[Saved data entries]
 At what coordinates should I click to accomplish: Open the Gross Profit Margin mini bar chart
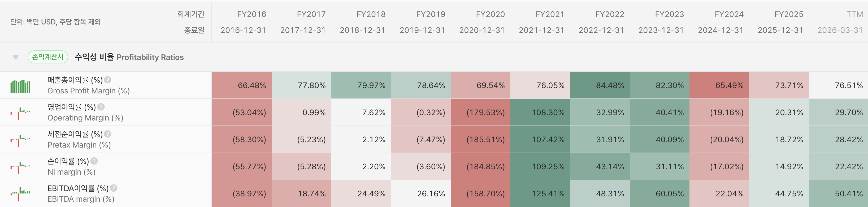coord(20,86)

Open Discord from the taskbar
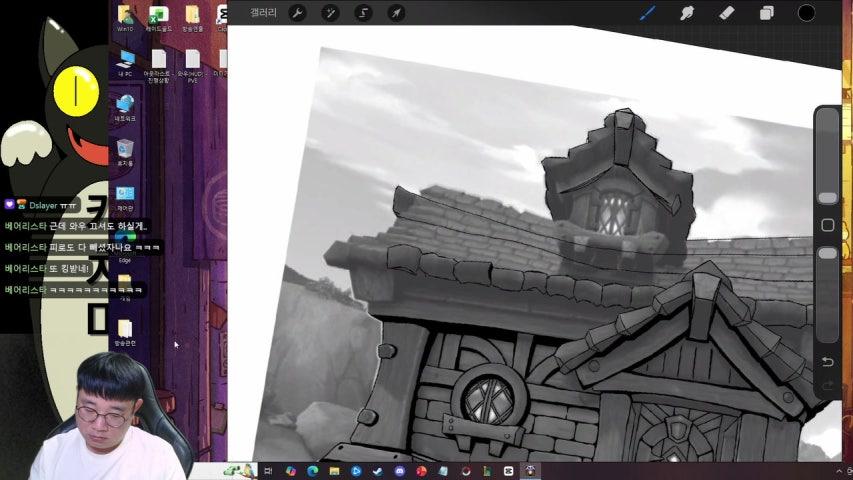coord(399,471)
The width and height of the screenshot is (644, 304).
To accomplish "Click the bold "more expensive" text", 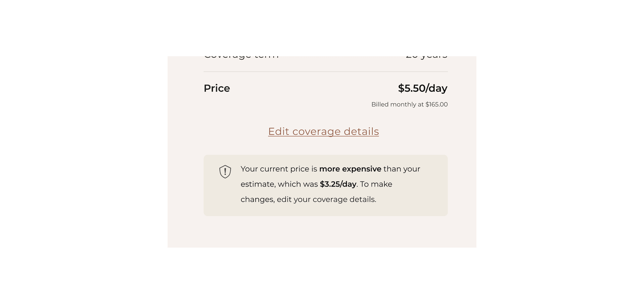I will (x=350, y=169).
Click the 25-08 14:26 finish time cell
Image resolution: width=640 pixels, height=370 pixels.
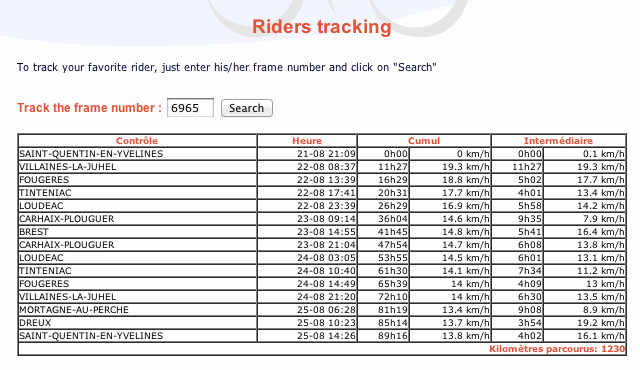tap(307, 336)
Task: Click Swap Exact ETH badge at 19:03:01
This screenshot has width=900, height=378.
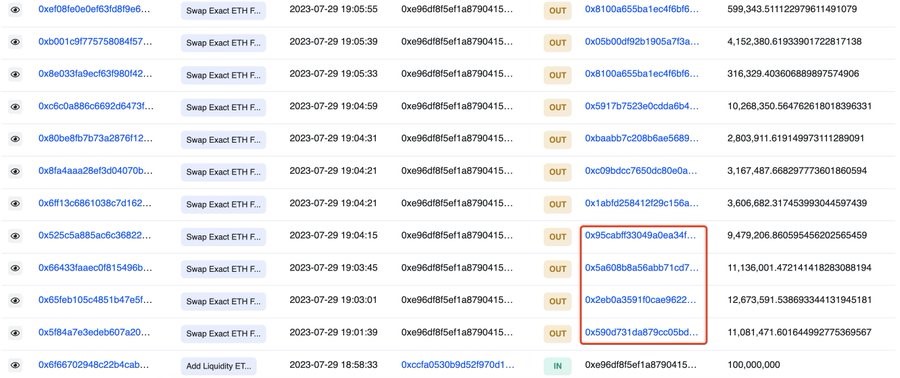Action: point(223,301)
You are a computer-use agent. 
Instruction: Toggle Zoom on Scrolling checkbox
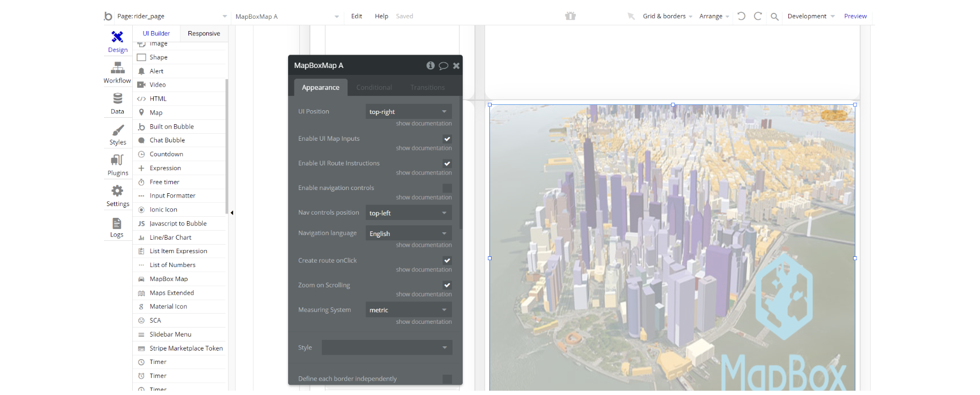click(447, 285)
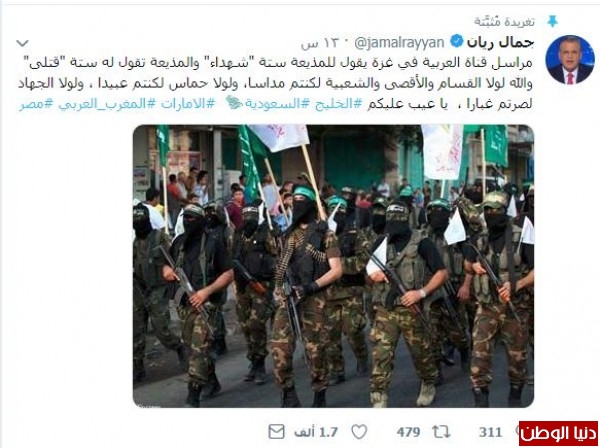Click the direct message envelope icon
The height and width of the screenshot is (448, 600).
pos(276,432)
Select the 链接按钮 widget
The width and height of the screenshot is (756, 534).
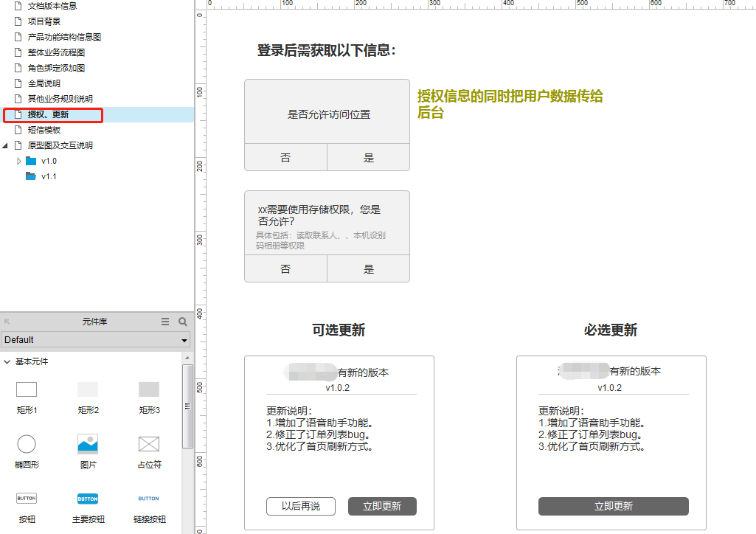(148, 503)
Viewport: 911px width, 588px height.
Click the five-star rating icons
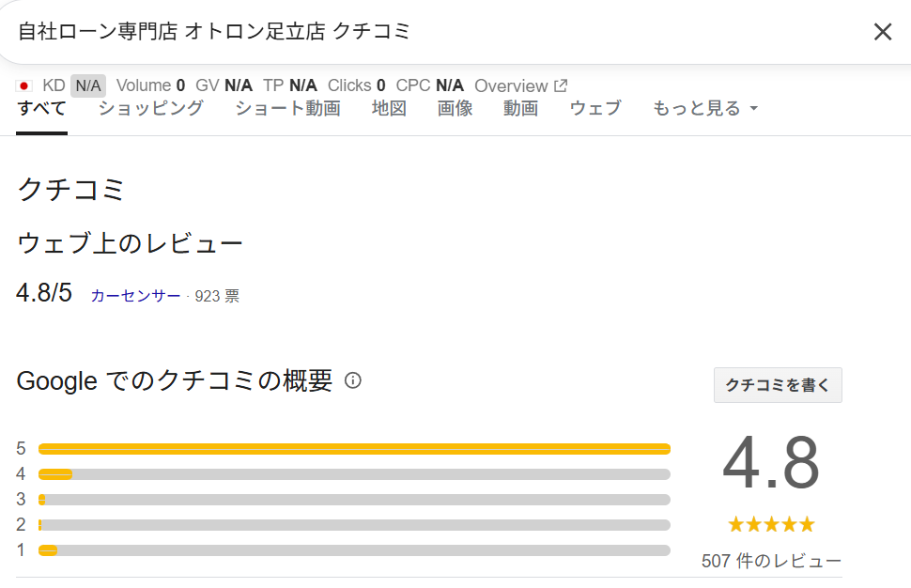tap(771, 525)
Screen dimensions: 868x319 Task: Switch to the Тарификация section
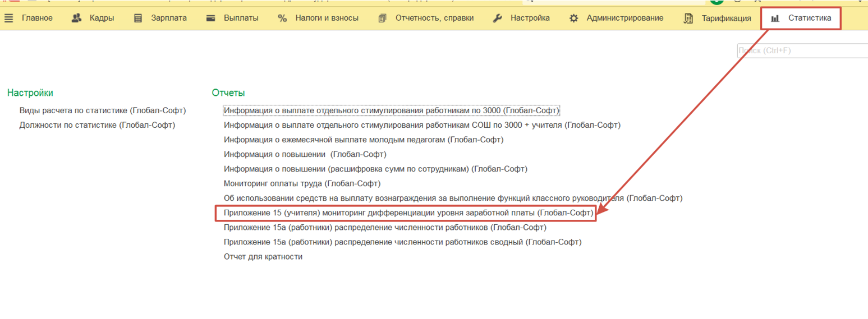(x=726, y=18)
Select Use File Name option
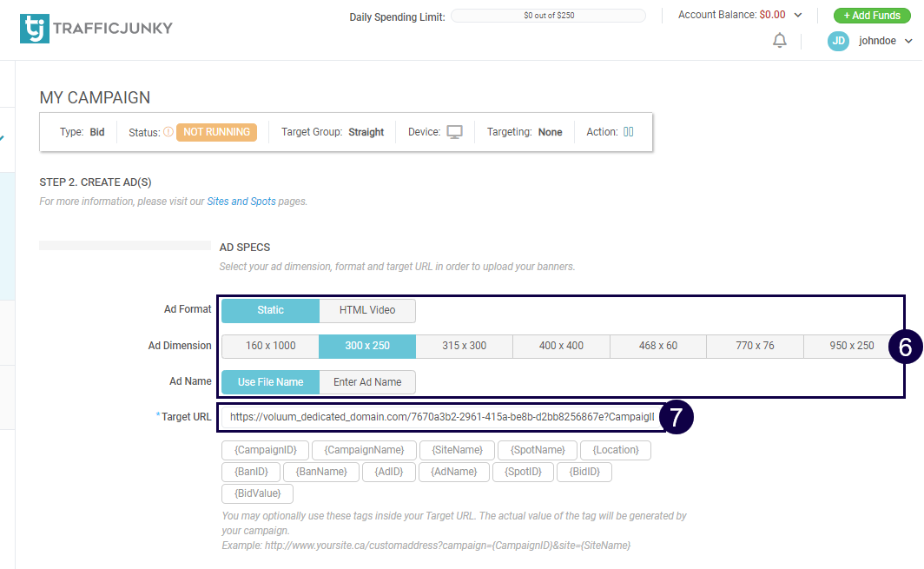Screen dimensions: 924x569 (270, 382)
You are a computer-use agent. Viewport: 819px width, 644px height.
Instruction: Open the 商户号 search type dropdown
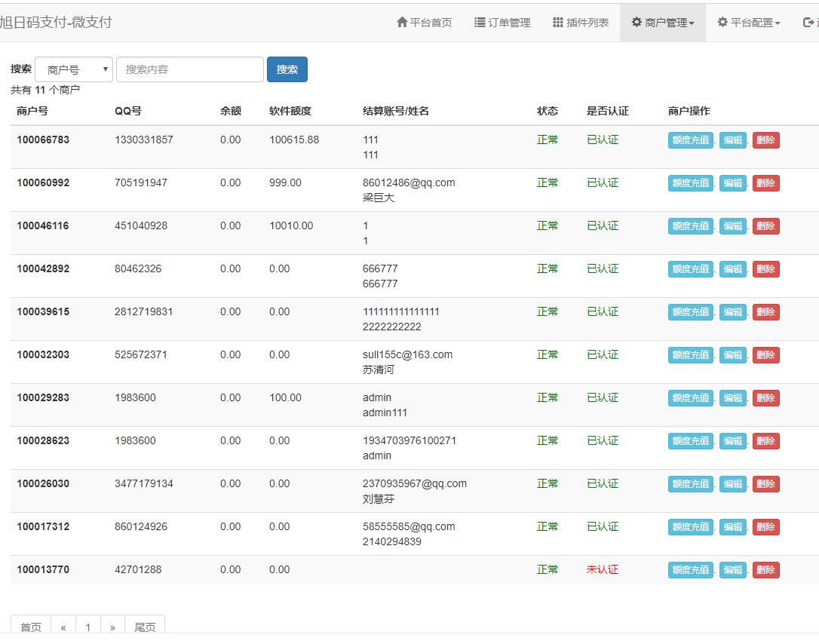(x=74, y=69)
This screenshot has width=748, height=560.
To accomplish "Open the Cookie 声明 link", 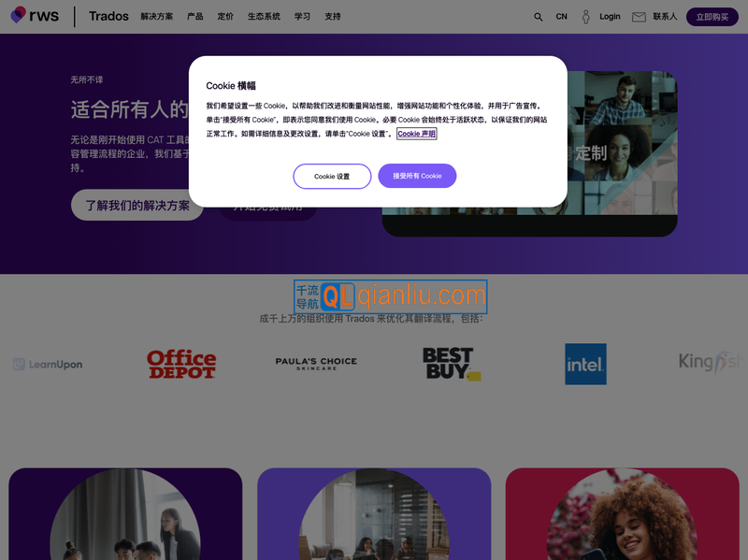I will coord(417,134).
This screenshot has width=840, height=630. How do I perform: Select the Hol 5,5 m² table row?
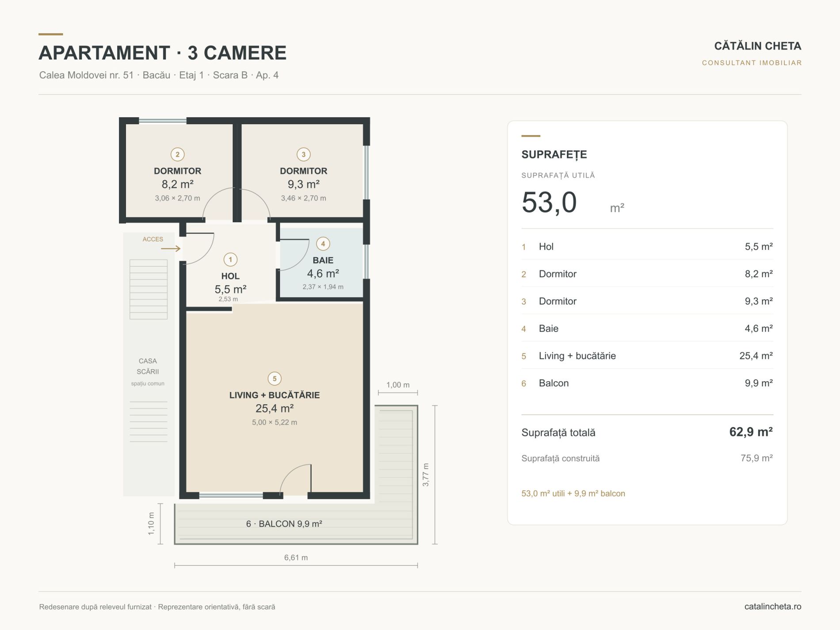pyautogui.click(x=647, y=247)
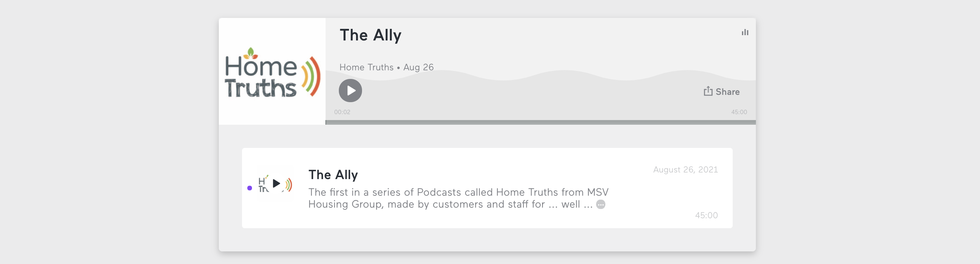Click the Share upload arrow icon
The width and height of the screenshot is (980, 264).
point(708,91)
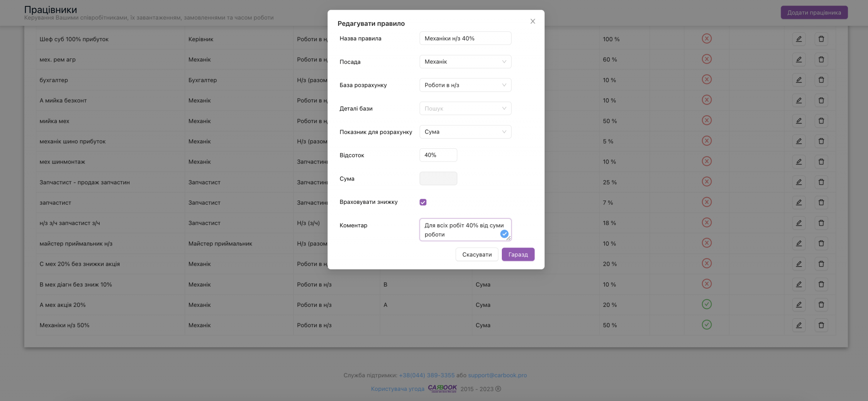
Task: Open 'Показник для розрахунку' dropdown
Action: point(465,132)
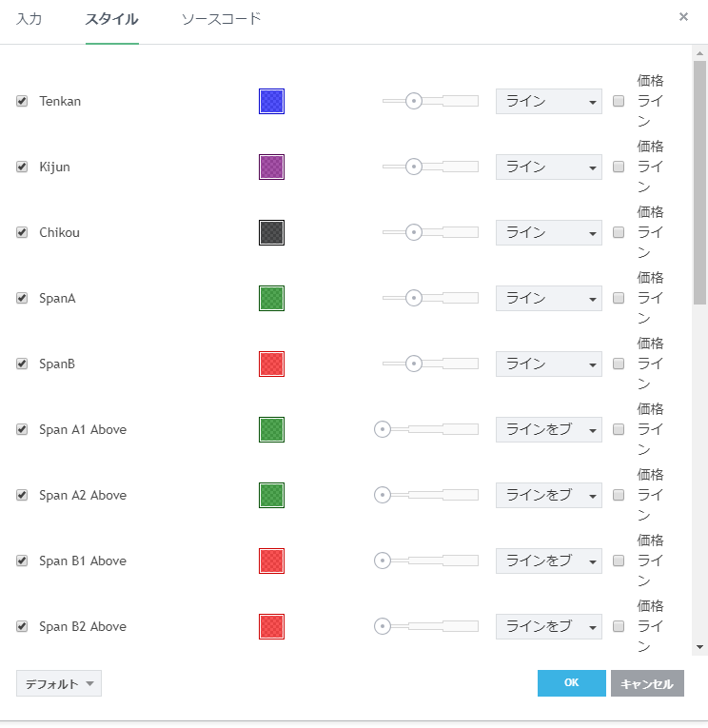Open the Chikou black color swatch
Screen dimensions: 708x728
(x=271, y=233)
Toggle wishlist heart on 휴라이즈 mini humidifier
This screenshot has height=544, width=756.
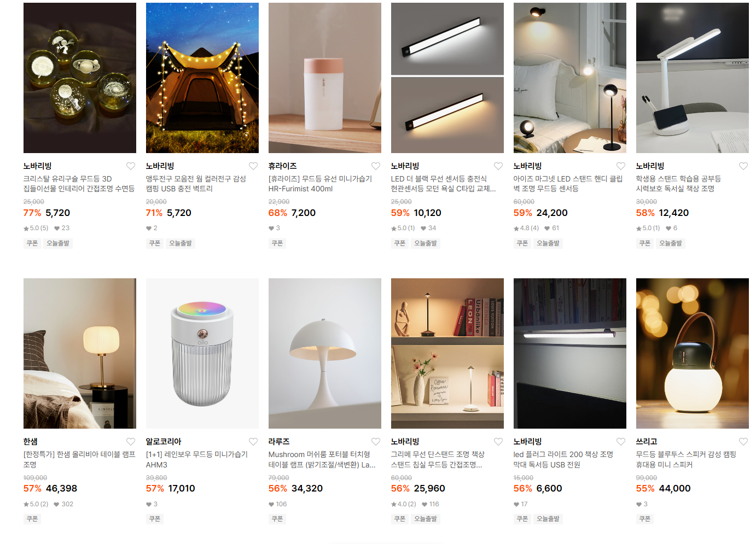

PROBLEM DESCRIPTION: The data above holds the lines to copy: start at the one with "Viewport: 911px width, 588px height.", stop at the one with "You are a computer-use agent. Viewport: 819px", include both, copy them exactly without pictures, and copy nothing else.

RESULT FOR THIS TASK:
Viewport: 911px width, 588px height.
Click the five-star rating icons
tap(771, 525)
Screen dimensions: 868x319 Task: Switch to the Тарификация section
(x=726, y=18)
Select Use File Name option
Screen dimensions: 924x569 (270, 382)
You are a computer-use agent. Viewport: 819px width, 644px height.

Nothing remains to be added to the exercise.